Testo di riferimento:
Bellezza e biodiversità. Le conchiglie, come la loro forma a spirale, narrano storie sovrapposte: non solo la propria, ma anche quella del mare, dei suoi cambiamenti, dell’umanità. Portatrici di importanti messaggi per gli scienziati, durante la stagione estiva sono vittime di un depauperamento. Il 70% di gusci e molluschi in luglio e agosto infatti sparisce con danni alla spiaggia e ai suoi ecosistemi: agli organismi che hanno bisogno delle conchiglie per nascondersi o per nutrirsi. Un bel libro “Il suono del mare. Le conchiglie e il futuro degli oceani” della giornalista americana specializzata sui temi ambientali, Cynthia Barnett (La Nave di Teso).
Un volume di 544 pagine interamente dedicato alle conchiglie, ai molluschi e a quello che hanno rappresentato per i popoli e per la scienza. Una narrazione, condotta con la consulenza degli esperti delle maggiori istituzioni che conservano e collezionano le conchiglie, dalla Smithsonian Institution di Washington DC al Muséum National d’Histoire Naturelle di Parigi: dai primi esseri viventi dotati di guscio che risalgono a circa un miliardo di anni fa, per arrivare a quei fossili che ci danno indicazioni sull’evoluzione, l’estinzione e il cambiamento geologico.
La vita dentro la conchiglia
Spiega la scrittrice: “Questo libro mostra qualcosa che non è più dato vedere. La vita dentro una conchiglia, le regine delle Maldive e molti altri esseri che i libri di storia hanno tralasciato, le connessioni tra la condizione umana e quella dei mari. Proprio come accadde di amare le conchiglie per il loro meraviglioso aspetto esteriore, anziché gli animali che le costruirono, così abbiamo amato gli oceani come sfondo bellissimo della nostra vita, anziché come fonte stessa della vita”.
La storia dei continenti
Conchiglie ritrovate in cima alle montagne che raccontarono la storia di continenti che si muovevano e di mari che si alzavano e si abbassavano, “articolando così una storia della Terra molto più antica di quei 6000 anni narrati nella Bibbia“. Ancora Barnett: “Disposte in diverse stratificazioni sulle pareti di un canyon, di una falesia o molti livelli sottoterra, le conchiglie marine registrano un diario fossile lungo mezzo miliardo di anni, lasciandoci uno dei più esaustivi archivi della vita passata e del cambiamento globale del nostro pianeta. Proprio come ci racconta la memoria della Terra conservata nelle montagne, le conchiglie sono capaci di registrare la storia umana”.

Record originali:

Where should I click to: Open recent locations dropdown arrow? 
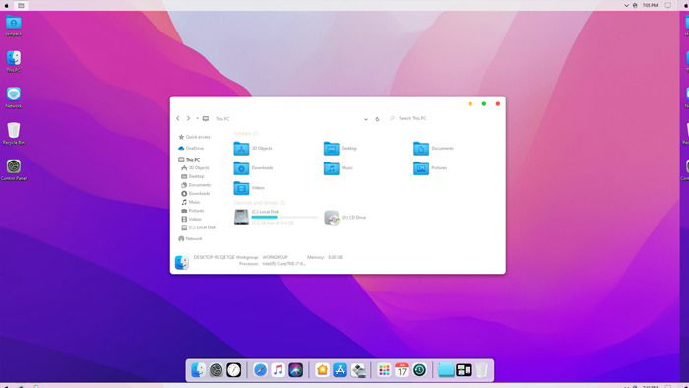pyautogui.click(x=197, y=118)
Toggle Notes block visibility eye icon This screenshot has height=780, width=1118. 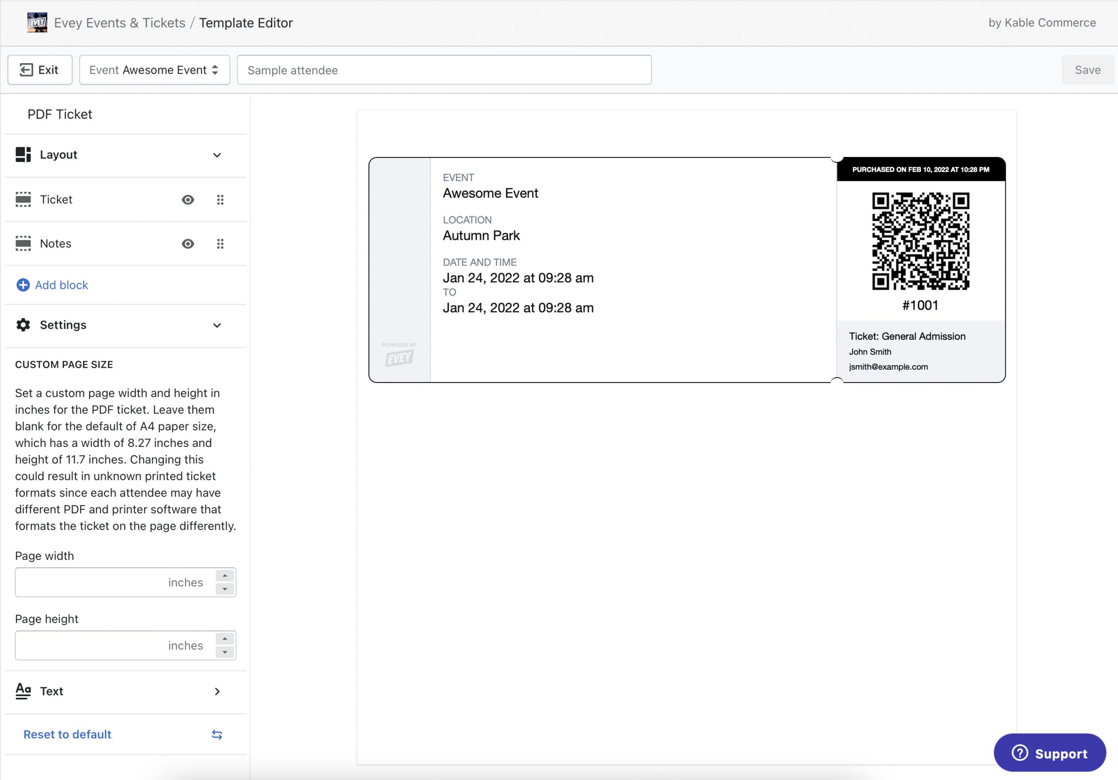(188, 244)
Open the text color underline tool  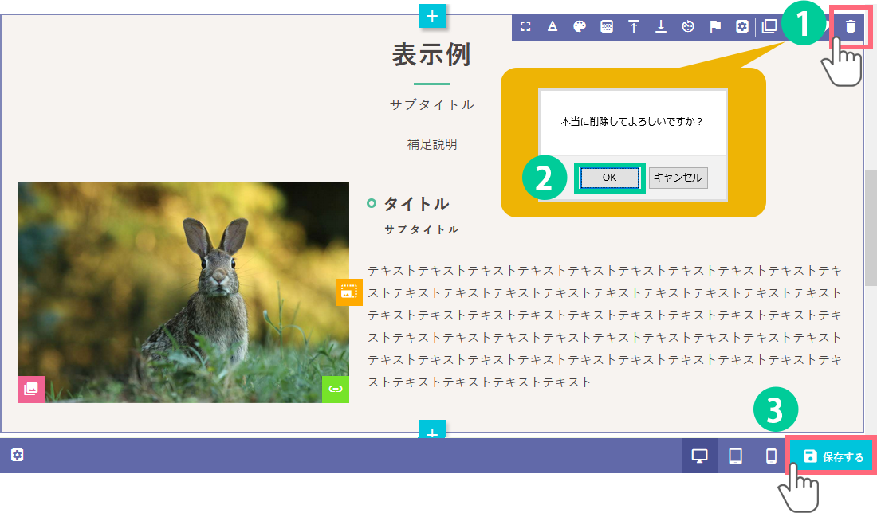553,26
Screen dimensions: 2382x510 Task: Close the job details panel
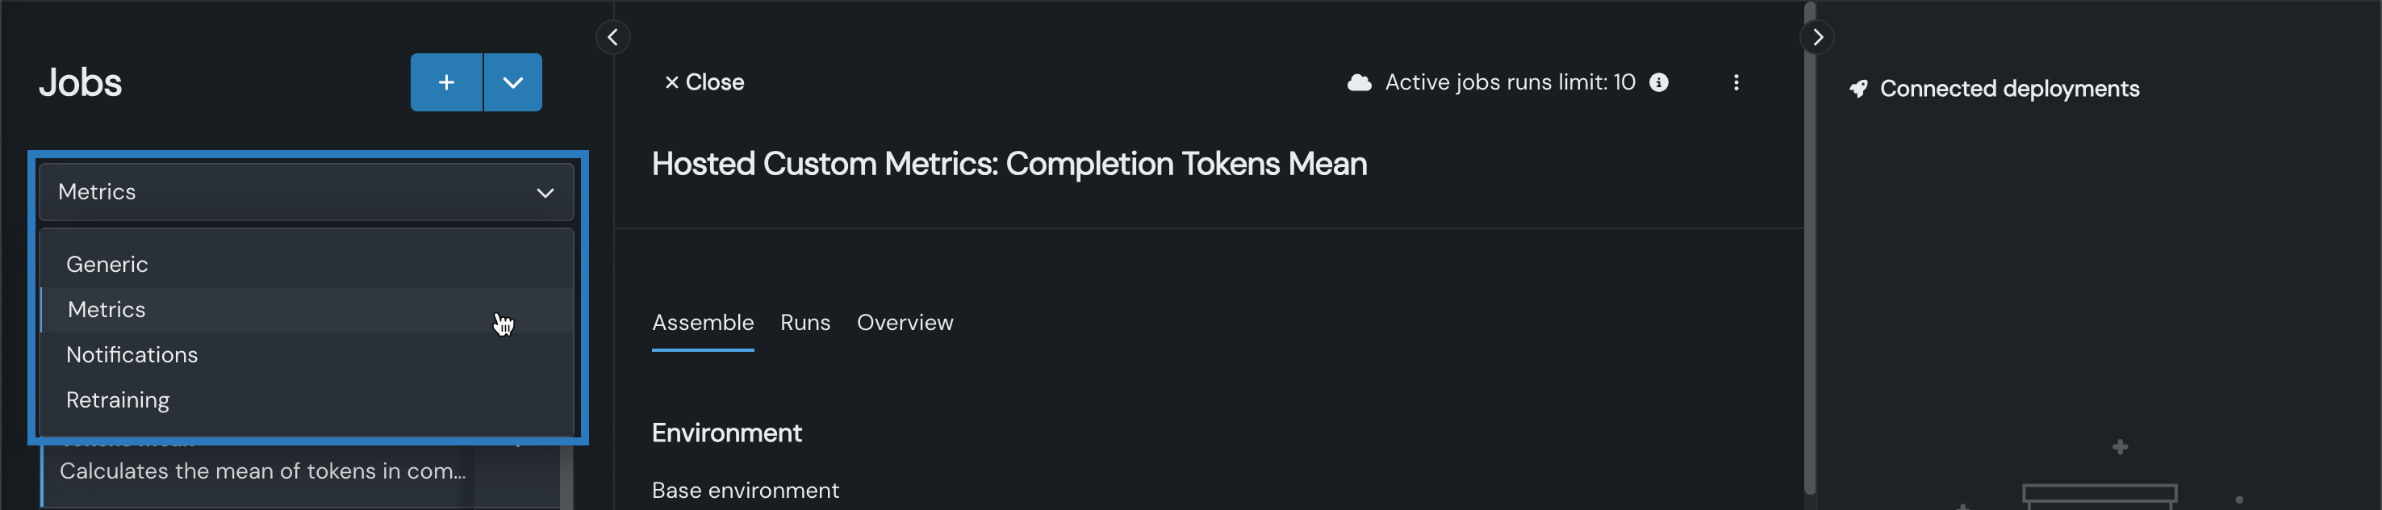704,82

Consegne:
1. Nel testo sulle conchiglie, quante pagine ha il volume di Cynthia Barnett?
2. Ripeti il tratto dei record che va dalla riga contenente "Screen dimensions: 2382x510" fino alla fine dei record, entrambi gli estremi inclusi. Lascia fuori le immagini.
Il testo e i record sono materiali distinti tra loro.

Soluzioni:
1. Il volume ha 544 pagine.

2.
Screen dimensions: 2382x510 Task: Close the job details panel
704,82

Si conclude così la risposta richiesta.